More Complex Data

Beyond CSV Files

Why Move Beyond CSV?

Real-world data comes in many forms:

  • Web data: HTML tables, JSON APIs, XML feeds
  • Real-time data: APIs that update continuously
  • Large datasets: Files too big for memory
  • Structured databases: Relational data with foreign keys

Today: Tools and techniques for handling complex data sources

Why Integrate Other Data Sources?

  1. Real-world data are rarely nicely formatted
  2. Knowing how to access and format data is crucial
  3. Much of these data are large and (continuously) updating
  4. Simple data sets like gapminder and palmerpenguins are sometimes not adequate for students to gain practical experience

Web Scraping

Web Scraping Fundamentals

Web scraping extracts data from websites programmatically

  • rvest: Core web scraping package for R
  • polite: Ethical scraping practices
  • httr2: HTTP requests and authentication (we’ll get into this with APIs)

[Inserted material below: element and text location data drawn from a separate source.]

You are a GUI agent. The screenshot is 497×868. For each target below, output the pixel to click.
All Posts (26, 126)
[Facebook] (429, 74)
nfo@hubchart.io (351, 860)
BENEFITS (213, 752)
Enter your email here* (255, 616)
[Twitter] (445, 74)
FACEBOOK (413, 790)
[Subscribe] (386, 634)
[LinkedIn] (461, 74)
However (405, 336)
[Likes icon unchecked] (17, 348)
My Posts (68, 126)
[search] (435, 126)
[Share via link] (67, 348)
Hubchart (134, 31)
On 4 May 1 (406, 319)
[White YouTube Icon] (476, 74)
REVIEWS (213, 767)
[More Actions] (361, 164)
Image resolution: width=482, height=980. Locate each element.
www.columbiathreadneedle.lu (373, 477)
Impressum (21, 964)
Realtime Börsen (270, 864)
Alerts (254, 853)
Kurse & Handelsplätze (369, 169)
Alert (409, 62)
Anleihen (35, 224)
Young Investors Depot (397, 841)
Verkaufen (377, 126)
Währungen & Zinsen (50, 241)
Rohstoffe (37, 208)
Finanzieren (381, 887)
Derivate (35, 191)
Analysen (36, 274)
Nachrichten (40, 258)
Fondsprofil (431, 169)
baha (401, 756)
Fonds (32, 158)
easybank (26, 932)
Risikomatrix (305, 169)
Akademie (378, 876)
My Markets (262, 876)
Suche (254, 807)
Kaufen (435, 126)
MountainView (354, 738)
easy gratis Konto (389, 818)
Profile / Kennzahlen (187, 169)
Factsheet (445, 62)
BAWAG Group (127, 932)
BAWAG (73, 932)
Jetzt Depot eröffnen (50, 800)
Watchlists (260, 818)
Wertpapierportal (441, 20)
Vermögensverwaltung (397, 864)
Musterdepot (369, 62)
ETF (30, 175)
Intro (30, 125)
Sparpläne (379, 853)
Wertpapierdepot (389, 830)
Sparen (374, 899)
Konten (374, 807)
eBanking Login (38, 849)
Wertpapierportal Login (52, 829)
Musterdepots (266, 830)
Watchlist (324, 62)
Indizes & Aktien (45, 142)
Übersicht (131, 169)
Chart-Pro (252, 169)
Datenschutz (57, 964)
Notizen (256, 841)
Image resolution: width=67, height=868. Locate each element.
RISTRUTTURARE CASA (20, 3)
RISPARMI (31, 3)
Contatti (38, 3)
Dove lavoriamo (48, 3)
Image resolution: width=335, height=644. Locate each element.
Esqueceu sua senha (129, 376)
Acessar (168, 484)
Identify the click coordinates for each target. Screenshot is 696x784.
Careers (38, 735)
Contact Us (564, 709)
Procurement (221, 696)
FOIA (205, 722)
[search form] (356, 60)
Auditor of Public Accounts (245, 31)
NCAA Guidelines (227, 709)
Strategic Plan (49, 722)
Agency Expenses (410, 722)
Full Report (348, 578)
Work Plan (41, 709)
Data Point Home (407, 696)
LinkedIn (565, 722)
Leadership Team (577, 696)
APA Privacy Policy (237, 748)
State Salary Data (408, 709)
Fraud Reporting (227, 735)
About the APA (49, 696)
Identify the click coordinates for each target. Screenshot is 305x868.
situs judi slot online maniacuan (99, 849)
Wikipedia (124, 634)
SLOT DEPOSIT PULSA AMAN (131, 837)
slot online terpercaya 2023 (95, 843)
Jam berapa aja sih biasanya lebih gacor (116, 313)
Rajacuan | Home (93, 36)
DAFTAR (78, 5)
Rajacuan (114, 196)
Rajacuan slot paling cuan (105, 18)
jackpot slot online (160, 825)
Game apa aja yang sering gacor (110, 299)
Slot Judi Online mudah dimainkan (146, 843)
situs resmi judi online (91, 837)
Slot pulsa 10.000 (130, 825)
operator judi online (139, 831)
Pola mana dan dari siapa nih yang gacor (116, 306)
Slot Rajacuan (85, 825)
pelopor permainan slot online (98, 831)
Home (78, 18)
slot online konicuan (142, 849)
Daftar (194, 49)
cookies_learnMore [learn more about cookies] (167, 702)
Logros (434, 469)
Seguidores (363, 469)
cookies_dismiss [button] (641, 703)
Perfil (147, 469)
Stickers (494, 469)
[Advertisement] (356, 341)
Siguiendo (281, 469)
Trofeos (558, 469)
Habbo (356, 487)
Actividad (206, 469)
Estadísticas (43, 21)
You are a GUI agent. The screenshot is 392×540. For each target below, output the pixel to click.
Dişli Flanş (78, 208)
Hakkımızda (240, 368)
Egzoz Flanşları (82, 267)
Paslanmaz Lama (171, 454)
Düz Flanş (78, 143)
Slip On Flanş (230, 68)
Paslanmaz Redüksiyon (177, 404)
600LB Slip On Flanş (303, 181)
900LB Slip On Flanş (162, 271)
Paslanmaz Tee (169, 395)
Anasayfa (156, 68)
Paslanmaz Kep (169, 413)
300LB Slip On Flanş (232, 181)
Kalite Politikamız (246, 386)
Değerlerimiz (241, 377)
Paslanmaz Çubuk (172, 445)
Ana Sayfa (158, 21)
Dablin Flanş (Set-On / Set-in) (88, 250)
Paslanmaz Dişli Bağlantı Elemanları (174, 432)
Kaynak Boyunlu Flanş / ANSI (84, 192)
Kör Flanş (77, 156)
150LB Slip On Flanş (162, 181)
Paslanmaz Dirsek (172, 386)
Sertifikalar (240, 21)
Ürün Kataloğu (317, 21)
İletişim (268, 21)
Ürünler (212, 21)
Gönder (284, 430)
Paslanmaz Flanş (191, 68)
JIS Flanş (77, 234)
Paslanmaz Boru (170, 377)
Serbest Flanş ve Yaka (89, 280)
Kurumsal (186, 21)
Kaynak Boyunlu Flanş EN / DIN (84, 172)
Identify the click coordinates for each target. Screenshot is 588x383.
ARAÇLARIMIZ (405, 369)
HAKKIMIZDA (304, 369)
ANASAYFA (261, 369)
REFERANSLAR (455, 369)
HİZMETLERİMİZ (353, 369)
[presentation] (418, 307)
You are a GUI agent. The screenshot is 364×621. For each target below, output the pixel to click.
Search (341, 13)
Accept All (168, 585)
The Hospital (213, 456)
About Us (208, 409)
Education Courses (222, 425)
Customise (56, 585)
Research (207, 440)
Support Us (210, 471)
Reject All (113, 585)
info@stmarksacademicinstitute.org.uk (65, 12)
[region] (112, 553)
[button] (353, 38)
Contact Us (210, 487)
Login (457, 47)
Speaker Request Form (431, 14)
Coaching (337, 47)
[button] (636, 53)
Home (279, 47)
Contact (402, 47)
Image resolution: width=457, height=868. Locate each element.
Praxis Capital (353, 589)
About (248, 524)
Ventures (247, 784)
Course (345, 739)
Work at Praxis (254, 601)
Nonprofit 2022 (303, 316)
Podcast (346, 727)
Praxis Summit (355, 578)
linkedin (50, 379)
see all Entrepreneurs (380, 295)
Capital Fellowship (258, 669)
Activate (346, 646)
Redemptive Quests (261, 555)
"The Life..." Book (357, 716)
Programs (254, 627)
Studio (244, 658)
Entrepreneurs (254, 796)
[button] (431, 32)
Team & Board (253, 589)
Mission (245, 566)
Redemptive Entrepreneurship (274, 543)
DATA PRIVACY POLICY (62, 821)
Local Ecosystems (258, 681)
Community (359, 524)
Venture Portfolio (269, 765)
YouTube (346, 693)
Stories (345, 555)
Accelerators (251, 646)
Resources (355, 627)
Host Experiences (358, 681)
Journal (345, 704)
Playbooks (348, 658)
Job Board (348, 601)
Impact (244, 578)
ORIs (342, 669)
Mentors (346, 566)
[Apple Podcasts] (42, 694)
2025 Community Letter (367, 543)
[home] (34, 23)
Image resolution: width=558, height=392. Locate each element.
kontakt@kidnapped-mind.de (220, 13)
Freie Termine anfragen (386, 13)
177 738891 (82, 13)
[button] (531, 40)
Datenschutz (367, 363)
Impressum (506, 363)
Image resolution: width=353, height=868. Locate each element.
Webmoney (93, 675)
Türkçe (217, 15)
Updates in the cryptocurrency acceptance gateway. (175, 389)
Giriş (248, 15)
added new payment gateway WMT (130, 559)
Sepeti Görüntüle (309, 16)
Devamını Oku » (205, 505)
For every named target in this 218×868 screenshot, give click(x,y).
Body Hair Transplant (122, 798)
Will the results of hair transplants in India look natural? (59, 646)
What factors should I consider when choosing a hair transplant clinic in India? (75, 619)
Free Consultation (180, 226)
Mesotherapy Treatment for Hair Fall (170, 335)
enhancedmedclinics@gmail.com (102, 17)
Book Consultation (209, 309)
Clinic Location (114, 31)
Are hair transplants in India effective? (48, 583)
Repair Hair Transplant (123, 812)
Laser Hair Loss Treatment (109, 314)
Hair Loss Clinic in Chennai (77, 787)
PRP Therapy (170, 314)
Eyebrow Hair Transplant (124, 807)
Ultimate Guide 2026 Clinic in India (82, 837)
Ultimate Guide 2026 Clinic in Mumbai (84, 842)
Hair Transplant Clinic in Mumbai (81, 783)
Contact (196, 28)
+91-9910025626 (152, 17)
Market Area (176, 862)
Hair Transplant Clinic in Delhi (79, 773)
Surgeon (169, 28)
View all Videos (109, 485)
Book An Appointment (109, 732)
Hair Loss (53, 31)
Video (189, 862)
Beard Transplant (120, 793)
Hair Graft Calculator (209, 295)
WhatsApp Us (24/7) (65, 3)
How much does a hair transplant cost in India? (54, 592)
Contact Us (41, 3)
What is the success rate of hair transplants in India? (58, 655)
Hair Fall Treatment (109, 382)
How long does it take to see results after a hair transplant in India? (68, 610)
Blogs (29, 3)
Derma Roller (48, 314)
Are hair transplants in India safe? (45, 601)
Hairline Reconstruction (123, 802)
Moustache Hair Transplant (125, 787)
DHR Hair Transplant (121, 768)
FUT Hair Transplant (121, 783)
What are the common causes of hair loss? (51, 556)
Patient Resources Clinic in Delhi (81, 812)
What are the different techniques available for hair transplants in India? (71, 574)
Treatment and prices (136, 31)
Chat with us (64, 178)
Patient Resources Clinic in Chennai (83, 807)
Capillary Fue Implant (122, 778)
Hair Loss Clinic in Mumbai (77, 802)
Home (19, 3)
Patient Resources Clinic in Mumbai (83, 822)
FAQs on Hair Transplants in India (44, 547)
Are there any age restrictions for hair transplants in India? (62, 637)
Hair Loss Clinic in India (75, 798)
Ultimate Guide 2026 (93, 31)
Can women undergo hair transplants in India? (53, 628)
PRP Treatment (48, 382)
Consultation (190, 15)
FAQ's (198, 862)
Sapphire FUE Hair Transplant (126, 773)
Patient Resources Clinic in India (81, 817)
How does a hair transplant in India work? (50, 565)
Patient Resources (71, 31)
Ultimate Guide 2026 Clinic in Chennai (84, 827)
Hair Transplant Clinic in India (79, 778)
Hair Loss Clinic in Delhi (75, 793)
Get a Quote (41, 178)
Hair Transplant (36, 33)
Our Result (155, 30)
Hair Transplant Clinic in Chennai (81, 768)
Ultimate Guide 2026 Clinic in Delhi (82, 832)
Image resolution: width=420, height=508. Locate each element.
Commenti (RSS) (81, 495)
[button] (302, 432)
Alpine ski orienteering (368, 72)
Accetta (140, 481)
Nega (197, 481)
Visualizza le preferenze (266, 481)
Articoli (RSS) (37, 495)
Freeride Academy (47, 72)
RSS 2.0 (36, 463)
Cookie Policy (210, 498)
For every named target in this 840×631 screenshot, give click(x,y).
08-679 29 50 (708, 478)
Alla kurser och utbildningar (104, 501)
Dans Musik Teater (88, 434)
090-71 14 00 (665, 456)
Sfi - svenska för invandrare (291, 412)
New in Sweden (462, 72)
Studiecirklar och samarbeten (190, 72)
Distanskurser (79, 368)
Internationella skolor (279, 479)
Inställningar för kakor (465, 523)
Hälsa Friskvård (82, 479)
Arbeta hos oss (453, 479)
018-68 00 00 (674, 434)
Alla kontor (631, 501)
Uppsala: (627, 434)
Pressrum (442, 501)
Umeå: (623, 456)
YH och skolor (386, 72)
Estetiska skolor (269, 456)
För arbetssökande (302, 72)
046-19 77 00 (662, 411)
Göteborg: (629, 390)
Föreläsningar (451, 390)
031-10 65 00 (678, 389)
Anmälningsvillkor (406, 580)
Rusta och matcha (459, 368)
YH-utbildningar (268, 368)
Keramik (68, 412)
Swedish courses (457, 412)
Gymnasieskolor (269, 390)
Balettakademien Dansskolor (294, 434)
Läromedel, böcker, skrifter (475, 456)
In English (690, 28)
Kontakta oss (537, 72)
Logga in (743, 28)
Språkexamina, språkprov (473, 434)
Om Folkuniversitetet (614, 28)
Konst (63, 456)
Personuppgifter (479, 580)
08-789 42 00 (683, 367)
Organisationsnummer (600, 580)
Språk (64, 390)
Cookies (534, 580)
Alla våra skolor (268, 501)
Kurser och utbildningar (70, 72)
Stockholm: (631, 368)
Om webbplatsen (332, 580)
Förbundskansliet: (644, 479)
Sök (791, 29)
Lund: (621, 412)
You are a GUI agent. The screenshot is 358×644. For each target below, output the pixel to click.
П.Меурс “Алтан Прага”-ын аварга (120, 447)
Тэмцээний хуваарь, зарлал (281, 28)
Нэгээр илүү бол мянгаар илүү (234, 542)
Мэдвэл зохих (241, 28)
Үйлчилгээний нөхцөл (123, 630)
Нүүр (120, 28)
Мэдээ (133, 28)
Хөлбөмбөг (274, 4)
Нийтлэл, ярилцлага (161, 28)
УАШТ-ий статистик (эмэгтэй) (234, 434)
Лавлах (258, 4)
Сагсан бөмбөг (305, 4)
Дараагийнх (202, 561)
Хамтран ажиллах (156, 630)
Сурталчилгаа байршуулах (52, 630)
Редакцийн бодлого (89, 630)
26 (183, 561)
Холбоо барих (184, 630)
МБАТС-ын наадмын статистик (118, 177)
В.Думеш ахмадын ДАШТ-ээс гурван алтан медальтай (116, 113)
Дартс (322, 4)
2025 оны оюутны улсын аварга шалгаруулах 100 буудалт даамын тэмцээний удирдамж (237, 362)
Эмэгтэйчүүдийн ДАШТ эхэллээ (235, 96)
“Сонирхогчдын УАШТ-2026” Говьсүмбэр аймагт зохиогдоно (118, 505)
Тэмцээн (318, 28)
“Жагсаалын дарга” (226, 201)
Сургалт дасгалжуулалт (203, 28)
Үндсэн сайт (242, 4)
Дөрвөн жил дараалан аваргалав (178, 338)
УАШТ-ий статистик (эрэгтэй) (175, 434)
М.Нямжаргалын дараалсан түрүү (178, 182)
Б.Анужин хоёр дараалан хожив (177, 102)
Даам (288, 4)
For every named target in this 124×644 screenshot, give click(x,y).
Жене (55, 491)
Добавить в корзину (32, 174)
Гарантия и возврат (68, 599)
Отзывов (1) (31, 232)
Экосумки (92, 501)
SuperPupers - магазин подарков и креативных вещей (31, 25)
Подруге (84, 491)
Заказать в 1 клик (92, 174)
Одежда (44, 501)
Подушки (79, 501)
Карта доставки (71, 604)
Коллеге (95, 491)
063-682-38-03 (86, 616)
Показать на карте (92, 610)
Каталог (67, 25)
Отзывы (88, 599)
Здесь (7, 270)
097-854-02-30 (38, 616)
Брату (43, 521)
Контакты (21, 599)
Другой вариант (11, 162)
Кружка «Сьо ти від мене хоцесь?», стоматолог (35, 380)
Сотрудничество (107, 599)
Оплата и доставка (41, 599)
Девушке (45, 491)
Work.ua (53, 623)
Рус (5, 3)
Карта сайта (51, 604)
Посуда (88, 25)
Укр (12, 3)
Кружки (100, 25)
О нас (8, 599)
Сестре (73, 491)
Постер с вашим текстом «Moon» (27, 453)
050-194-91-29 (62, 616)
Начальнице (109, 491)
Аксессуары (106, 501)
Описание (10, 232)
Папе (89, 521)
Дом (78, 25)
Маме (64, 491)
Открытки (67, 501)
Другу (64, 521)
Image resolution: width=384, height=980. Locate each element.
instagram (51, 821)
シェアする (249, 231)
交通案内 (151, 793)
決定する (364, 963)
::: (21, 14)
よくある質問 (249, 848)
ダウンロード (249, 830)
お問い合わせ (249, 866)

Always check robots.txt and respect rate limits!

Web Scraping Ethics: Use robots.txt checker to review the “language” of this file

Example: Google’s robot.txt

Essential Web Scraping Packages

# pak::pak(c("rvest", "polite"))
library(rvest)
library(polite)

polite ensures you:

  • Check robots.txt permissions
  • Respect rate limits automatically
  • Cache requests to avoid redundancy

Polite Web Scraping Workflow

# 1. Bow and introduce yourself
session <- bow(
  "https://example.com", 
  user_agent = "Your Name <email@example.com>"
)

# 2. Scrape politely
scraped_data <- scrape(session) %>%
  html_elements("title") %>%
  html_text()

What would you expect scraped_data to contain?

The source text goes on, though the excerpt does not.